If the code in analyzedProgram always terminates, then the code in modifiedProgram will always reach the part that has the silly property, so my_silly_property_analyzer will return true, and my_halting_problem_analyzer returns true as well. If there is some input that makes the analyzedProgram hang in a loop, that means there’s some input that makes the silly property fail, resulting in false. Yay, we solved the Halting Problem using the silly property analyzer! Not.

Of course, this explanation is quite simplified1, so head to Wikipedia and your favorite formal languages book for the precise details. But the point stands that general semantic analysis of programs is impossible.

In particular, you can’t write a program that takes versions 1.0 and 1.1 of any program X and answer the question: “do they behave the same?”. In other words, it’s impossible to write an analyzer that looks at your master branch before you make a release and answers the question “should your new release tag be a major, minor or tiny release” according to the rules of SemVer (or any other API-compatibility-bound set of rules, for that matter).

This is because API compatibility is not only based on syntactically-expressible issues (that is, type signatures for functions and data structures). Any semantic changes to the code also break compatibility. A function may change its behavior but not its type signature (it still returns a string, but it used to be lower-case and it’s now upper-case), a struct can change they way it is used but the fields remain the same (field foo returned numbers from 0 to 10 and -1 when executed on Sundays, now it returns -1 on Saturdays as well). An automated tool won’t catch all this.

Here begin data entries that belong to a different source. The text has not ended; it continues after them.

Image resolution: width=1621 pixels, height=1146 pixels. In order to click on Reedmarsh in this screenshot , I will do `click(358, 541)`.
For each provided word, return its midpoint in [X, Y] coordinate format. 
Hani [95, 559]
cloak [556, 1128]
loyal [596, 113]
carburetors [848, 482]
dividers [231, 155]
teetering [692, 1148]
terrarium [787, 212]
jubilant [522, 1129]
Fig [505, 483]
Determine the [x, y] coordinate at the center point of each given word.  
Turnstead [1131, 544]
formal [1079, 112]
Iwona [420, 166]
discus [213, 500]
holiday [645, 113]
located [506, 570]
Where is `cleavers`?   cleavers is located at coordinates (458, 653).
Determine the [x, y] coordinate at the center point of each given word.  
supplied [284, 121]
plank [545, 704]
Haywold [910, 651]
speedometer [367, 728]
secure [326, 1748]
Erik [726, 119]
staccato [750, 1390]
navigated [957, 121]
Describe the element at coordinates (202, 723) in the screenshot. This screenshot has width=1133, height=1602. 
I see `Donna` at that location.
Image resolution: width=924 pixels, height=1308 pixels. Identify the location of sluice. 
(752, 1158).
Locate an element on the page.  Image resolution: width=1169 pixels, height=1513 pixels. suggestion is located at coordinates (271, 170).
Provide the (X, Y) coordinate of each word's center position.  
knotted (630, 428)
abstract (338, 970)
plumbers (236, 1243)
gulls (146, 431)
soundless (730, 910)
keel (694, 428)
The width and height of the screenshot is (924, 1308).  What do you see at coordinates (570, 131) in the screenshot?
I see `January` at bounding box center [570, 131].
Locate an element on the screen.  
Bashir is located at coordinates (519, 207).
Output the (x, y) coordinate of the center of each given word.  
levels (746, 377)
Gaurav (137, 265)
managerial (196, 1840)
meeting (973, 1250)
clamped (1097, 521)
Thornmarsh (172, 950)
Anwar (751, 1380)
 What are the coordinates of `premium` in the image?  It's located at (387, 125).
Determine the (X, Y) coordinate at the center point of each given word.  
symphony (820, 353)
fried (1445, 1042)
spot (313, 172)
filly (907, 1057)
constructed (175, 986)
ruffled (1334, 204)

So, it is possible only to write a “pessimistic” tool, that may detect lots of situations syntactically and give the bad news: “hey, you must increment the major version here!”. But you can’t write a tool that is always able to look at code semantically and say the good news: “I assure you that no API behaviors have changed, you can safely name this a tiny version increase.”2

Yes, you can use test suites as an approximation for detecting semantic changes in API behaviors beyond type signatures and data structures. That would certainly improve your pessimistic analyzer — you’d be able to detect more situations where “you must increment major”. But even then it can only go so far, because in practice one can’t test for every possible input/output combination, so you still can’t be 100% sure. fuzz testing has uncovered bugs and unexpected behaviors even in programs with extensive test suites; as Dijkstra famously said, “Testing shows the presence, not the absence of bugs.” — likewise, test suites can show inconsistencies to the API specification, but not their adherence. So they can’t be taken to represent the semantics of a program entirely.

Anyway, in the end of the day, Rice’s Theorem shows us that general bullet-proof analysis of program behavior is not attainable, so no tool will ever be able to compare codebases and always tell us precisely that a new release is really “tiny-safe”. Semantic versioning just can’t be automated.